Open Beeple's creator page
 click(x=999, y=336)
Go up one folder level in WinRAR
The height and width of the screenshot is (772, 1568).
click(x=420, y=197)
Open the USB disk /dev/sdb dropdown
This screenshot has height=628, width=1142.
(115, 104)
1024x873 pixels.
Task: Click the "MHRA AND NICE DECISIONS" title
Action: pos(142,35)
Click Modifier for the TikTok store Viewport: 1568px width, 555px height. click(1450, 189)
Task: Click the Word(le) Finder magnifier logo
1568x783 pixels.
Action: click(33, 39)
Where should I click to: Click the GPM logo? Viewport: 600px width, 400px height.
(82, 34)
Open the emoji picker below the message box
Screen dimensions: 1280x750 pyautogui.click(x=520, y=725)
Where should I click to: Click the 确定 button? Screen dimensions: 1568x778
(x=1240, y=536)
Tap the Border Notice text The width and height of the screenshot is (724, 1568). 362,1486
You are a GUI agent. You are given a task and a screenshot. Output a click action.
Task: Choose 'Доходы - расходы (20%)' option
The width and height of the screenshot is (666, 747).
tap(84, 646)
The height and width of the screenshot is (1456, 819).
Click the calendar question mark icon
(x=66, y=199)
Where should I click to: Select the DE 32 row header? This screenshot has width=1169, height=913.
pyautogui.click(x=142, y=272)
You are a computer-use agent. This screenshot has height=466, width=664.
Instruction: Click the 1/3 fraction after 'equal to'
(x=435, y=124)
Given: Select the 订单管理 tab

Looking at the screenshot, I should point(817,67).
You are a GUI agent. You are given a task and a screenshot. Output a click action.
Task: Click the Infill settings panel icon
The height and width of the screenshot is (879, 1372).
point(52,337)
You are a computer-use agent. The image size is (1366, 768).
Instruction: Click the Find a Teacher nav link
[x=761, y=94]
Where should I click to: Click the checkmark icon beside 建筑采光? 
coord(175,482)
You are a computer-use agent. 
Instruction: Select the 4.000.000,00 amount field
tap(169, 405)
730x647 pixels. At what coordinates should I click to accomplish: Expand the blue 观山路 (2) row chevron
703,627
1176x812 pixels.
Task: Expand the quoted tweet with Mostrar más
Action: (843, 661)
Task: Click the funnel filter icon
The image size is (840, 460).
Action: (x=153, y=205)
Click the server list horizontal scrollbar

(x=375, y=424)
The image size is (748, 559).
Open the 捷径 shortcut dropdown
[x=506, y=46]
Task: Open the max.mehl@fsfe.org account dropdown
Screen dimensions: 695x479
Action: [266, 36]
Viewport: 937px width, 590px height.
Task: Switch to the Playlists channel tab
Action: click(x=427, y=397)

_____

* Exercise instructions:
Copy all lines of the preceding data that hold the word "agent".

* Output of the task:
You are a GUI agent. You are given a task and a screenshot. Output a click action.
You are a computer-use agent. This screenshot has height=466, width=664.
You are a GUI agent. You are given a task and a screenshot. Output a click action.
You are a computer-use agent. The image size is (1366, 768).
You are a computer-use agent. 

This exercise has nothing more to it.